## Given passage

# Intake Air Temperature Sensor Connector



## Hardbody97 (Feb 9, 2006)

I have a 1997 2.4L 2WD XE. I bought this truck new and it does not seem to have a dedicated connector for the Intake Air Temp Sensor. I was wondering if anyone else's truck is similar. All the replacement sensors available come with a connector. I wouldn't know where--if anywhere--the bulky connector would be tied down to prevent vibration from eventually breaking the wires.

It must be a common problem with these trucks that the 2 leads exiting the potting on the back of the sensor shear off flush with the potting surface. Mine sheared off like 9-10 years ago. Instead of getting a new sensor, I melted some of the potting to expose the short leads and soldered the cable back on. It lasted until recently when my fine craftsmanship failed (the wires broke at some crimped-on spade connectors I used). Like I said, there was not a connector, so I had to make my own.

It's a minor thing, I know, but it's annoying and I didn't want to spend $60 to replace a good sensor and have to chuck out the connector anyway. I also noticed that it took somewhere around 170 to 200 miles for my check engine light to go off after making the repairs.


----------



## dvdswanson (Nov 6, 2005)

you could pick one up at a junkyard.


----------

## Problem to solve
Answer these about the sensor connector thread:
(a) What model year and engine size is the first poster's truck?
(b) At what point did the wires break when the soldered repair failed?
(c) Where does the reply suggest getting a connector?

## Supplied entries

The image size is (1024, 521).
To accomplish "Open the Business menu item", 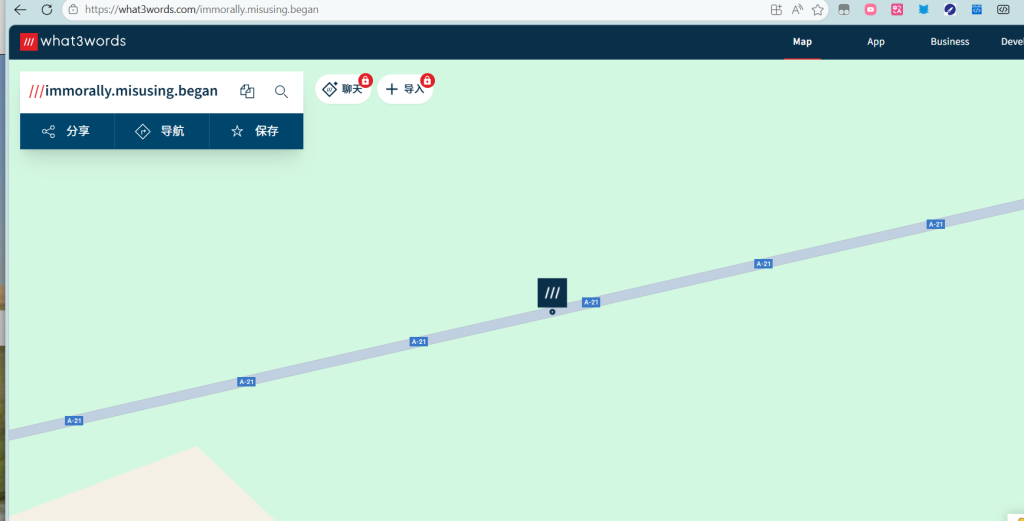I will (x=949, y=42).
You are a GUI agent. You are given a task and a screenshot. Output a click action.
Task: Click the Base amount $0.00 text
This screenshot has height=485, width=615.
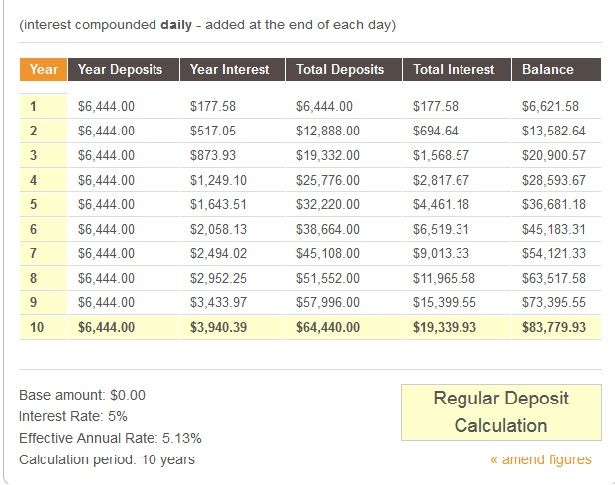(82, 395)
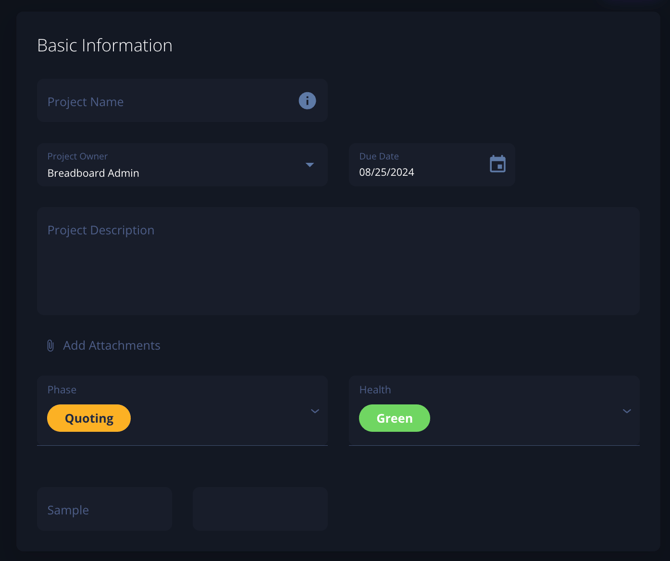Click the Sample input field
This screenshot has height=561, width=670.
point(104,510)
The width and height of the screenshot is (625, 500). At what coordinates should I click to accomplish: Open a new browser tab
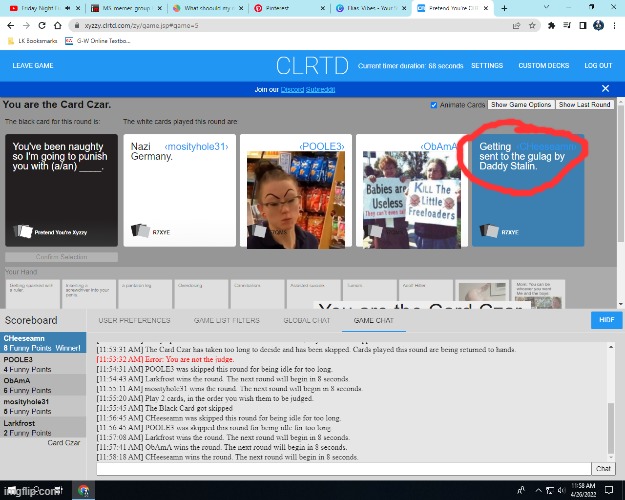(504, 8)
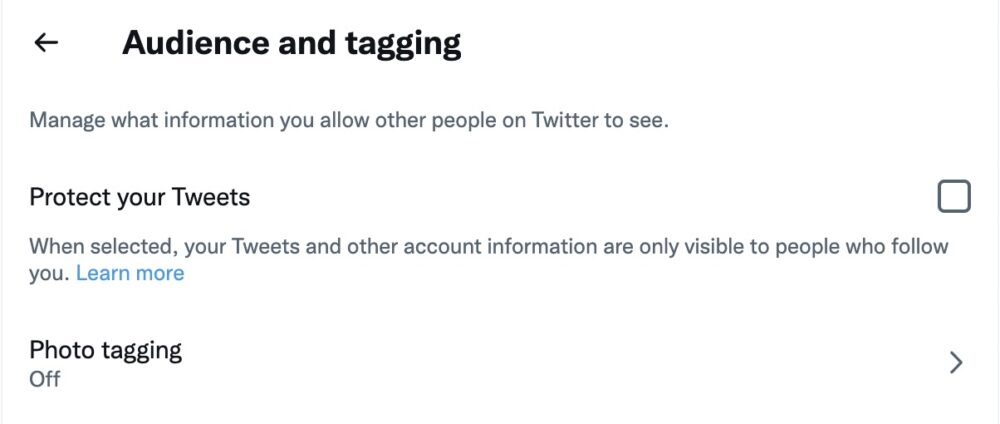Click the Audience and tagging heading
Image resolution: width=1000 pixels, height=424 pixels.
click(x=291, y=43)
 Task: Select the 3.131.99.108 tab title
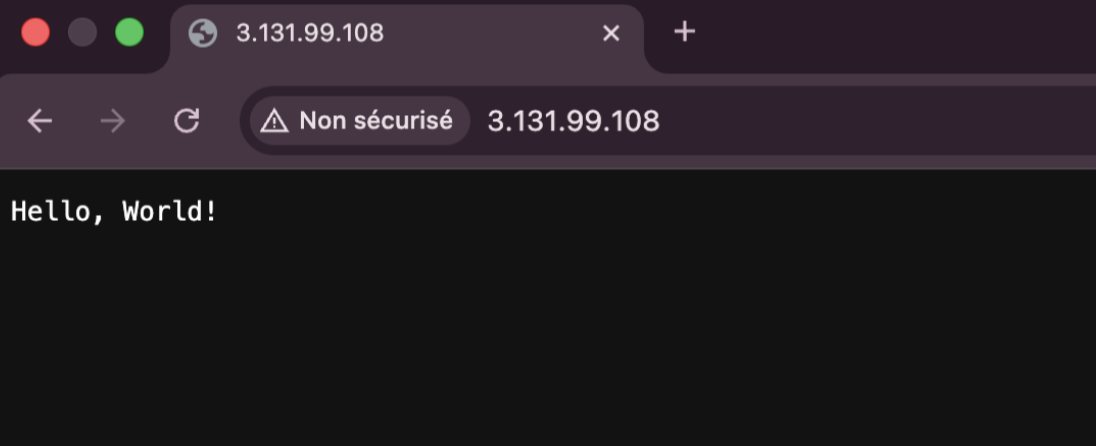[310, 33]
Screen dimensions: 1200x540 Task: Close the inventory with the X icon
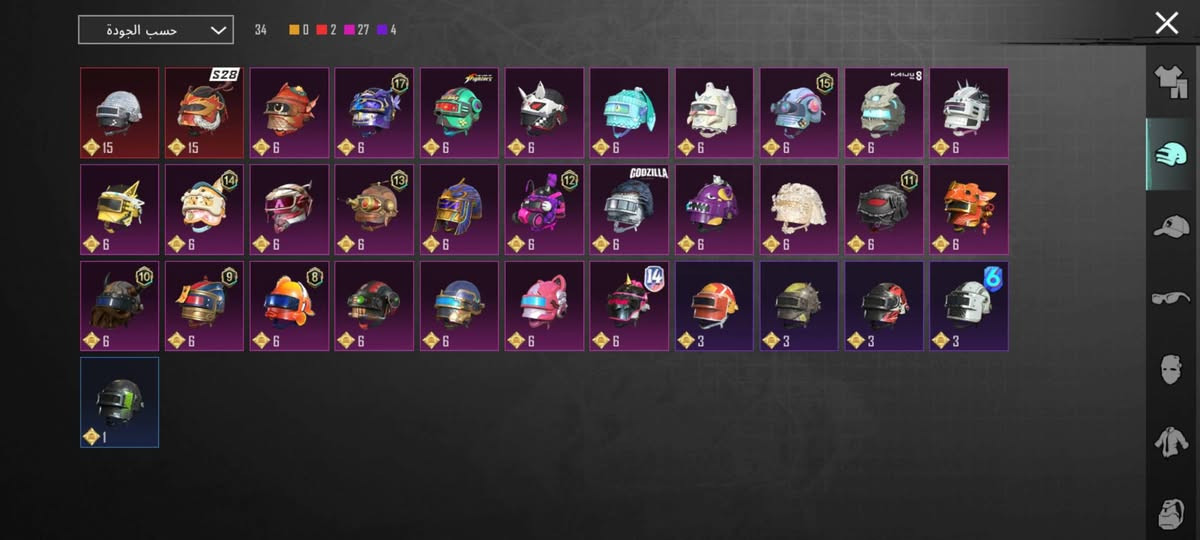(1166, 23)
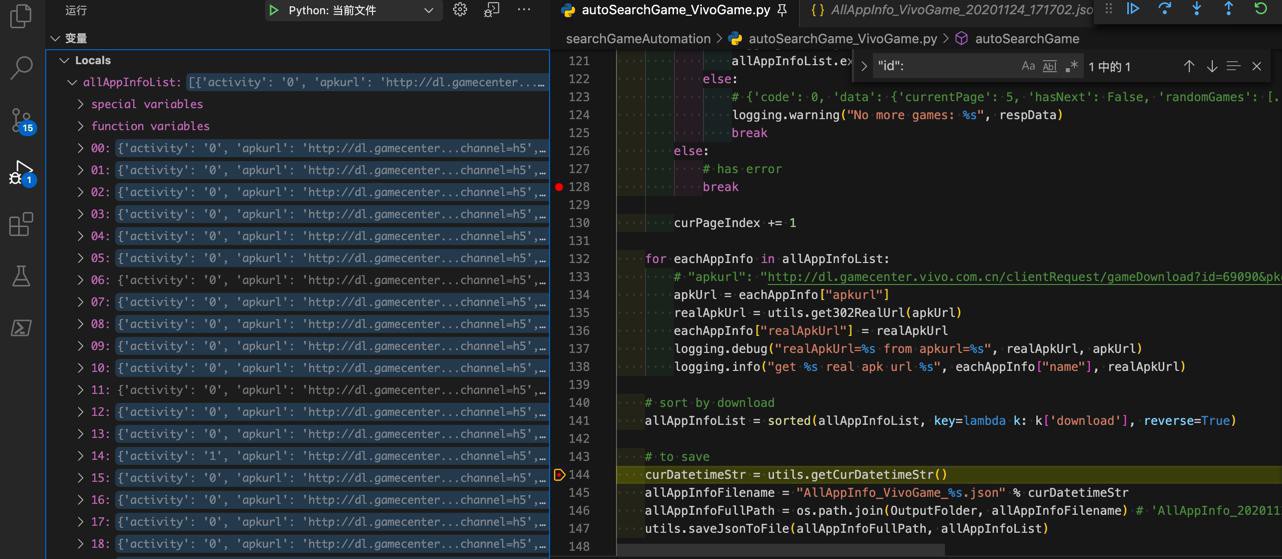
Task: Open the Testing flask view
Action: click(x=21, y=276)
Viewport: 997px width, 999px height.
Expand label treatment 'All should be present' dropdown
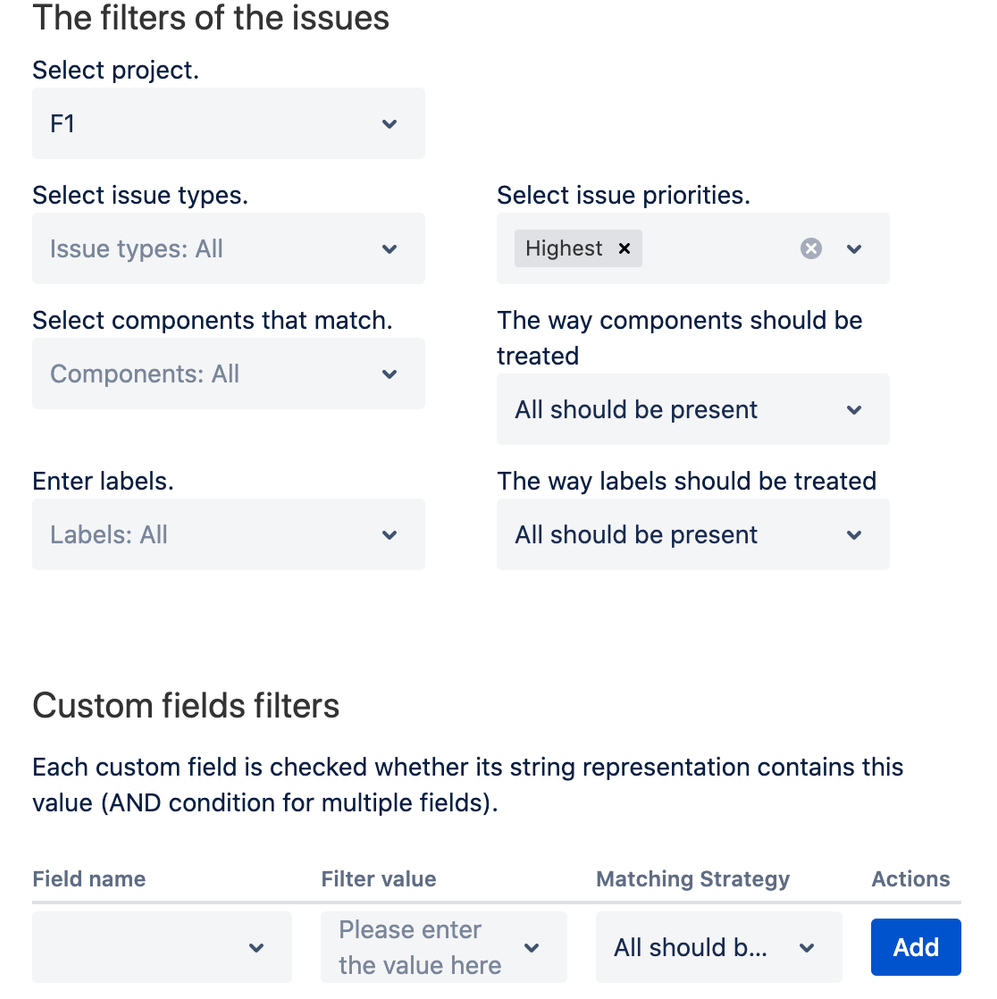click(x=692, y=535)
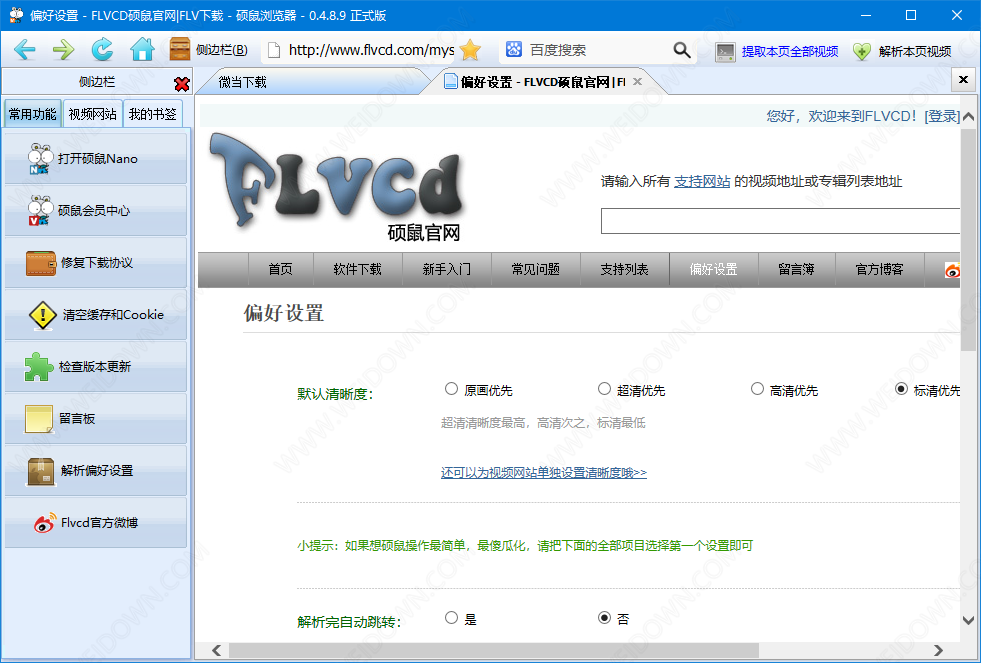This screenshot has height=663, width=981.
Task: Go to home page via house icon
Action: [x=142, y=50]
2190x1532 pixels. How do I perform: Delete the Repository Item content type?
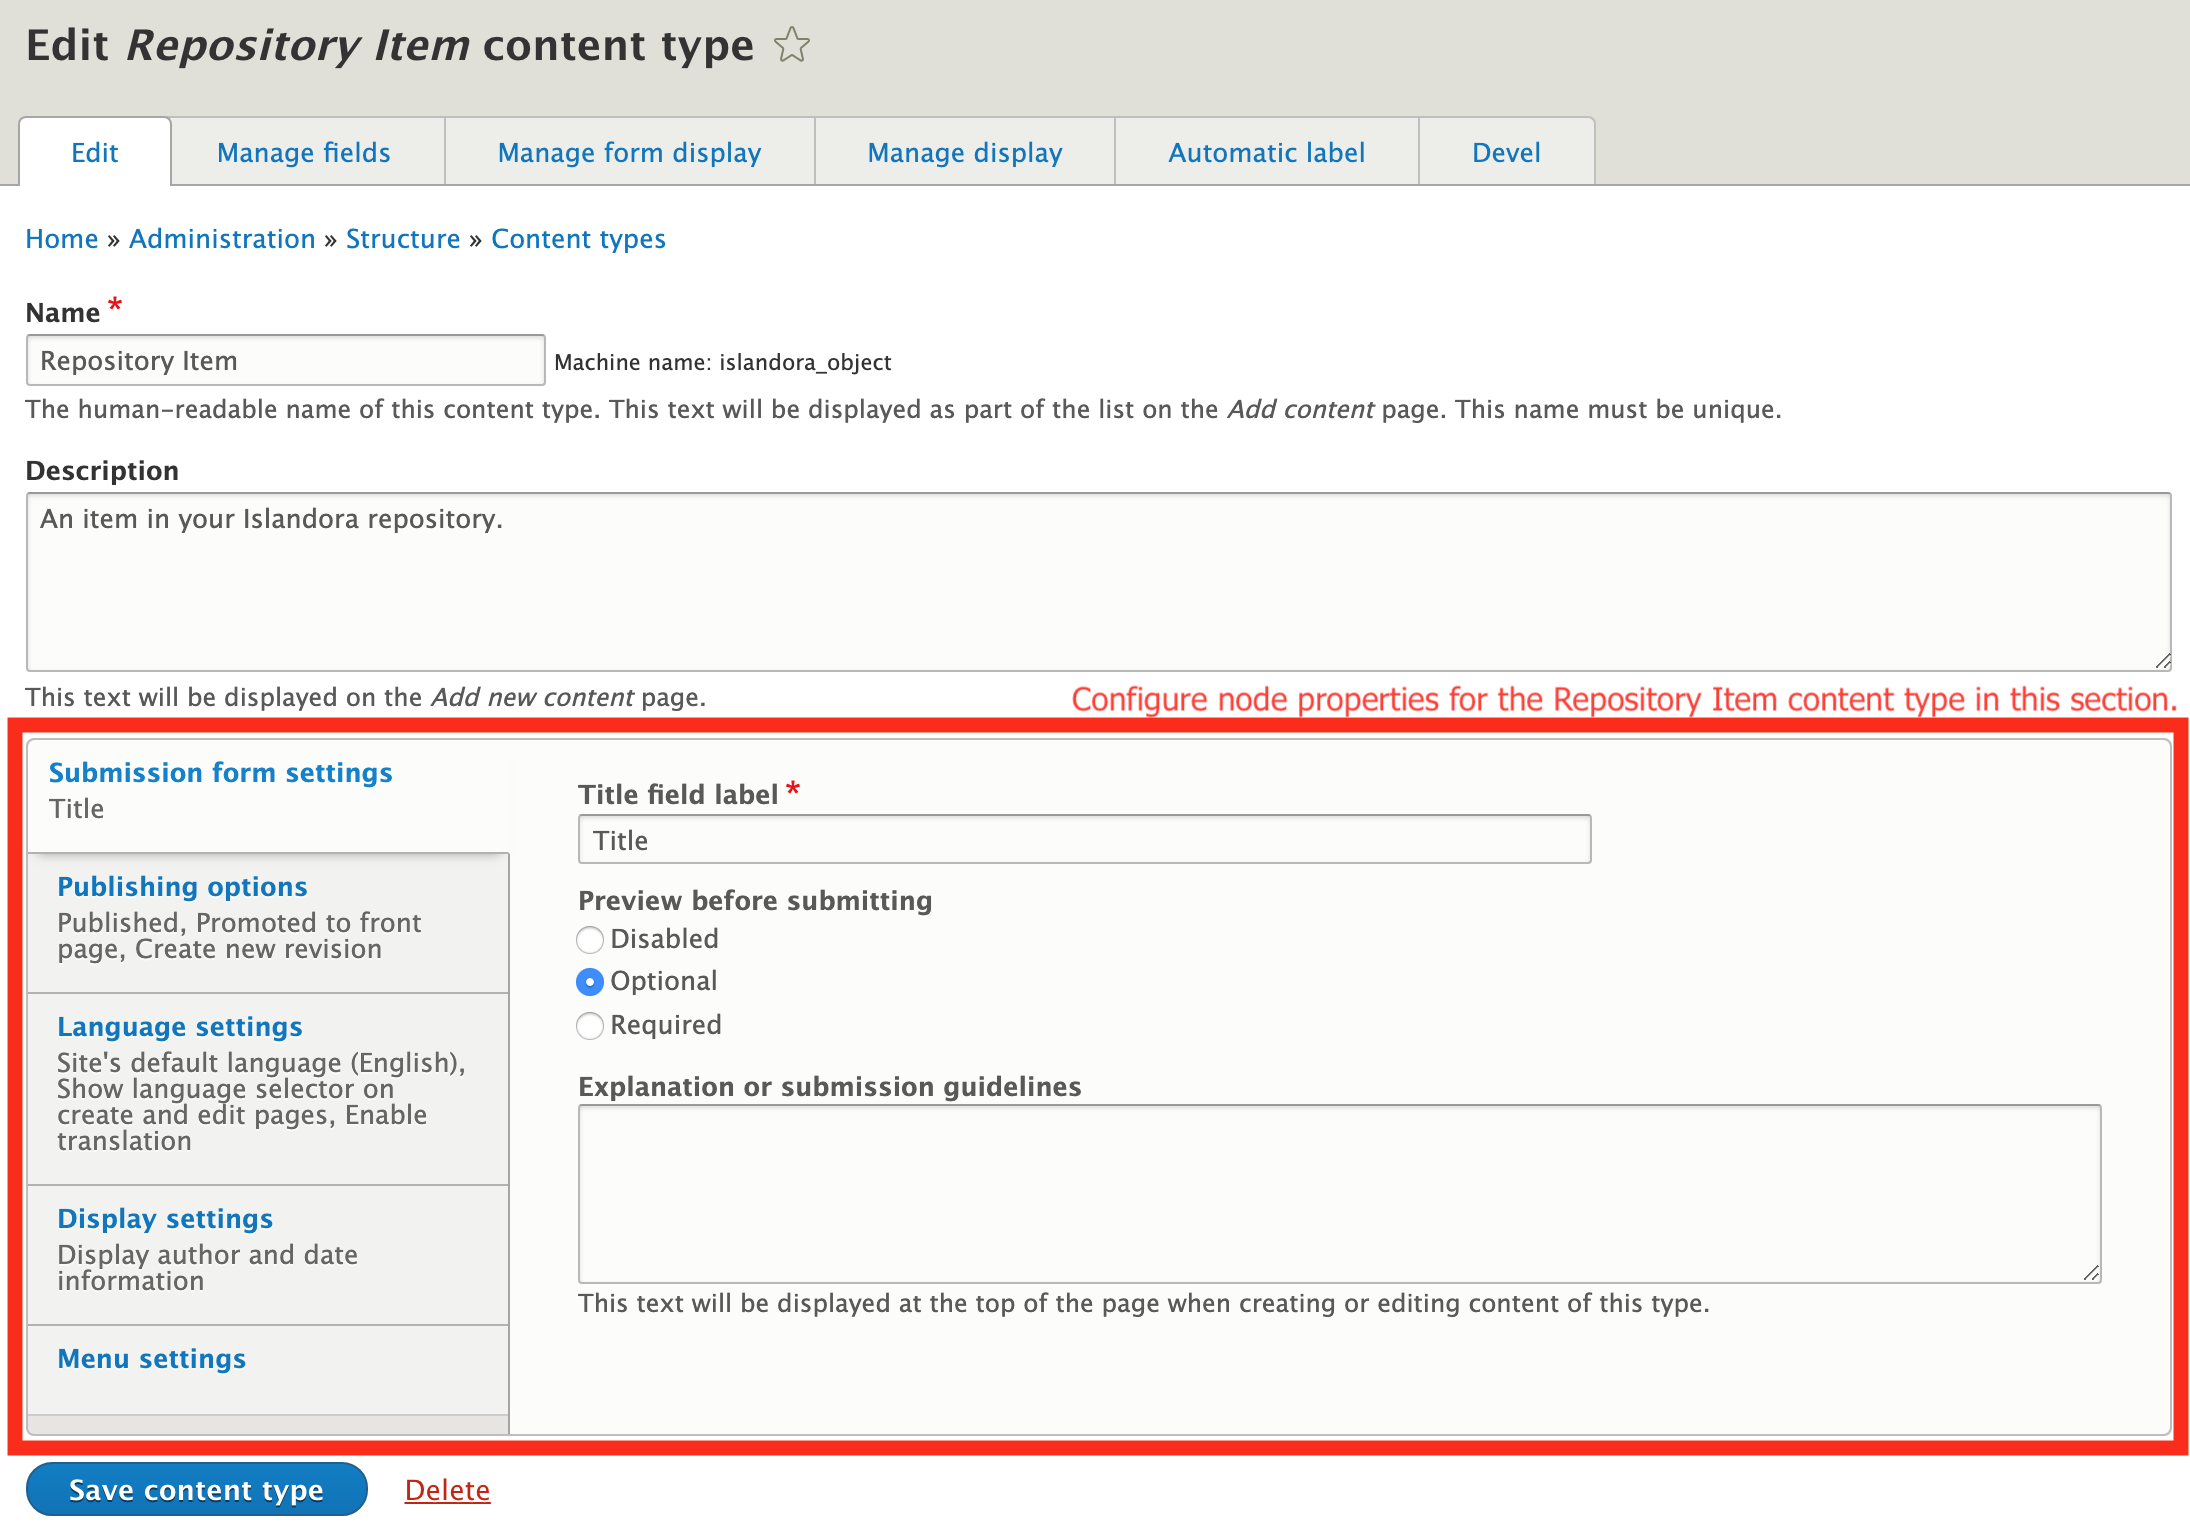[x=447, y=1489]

## Written answer
(a) It is a 1997 with a 2.4L engine.
(b) They broke at the crimped-on spade connectors.
(c) At a junkyard.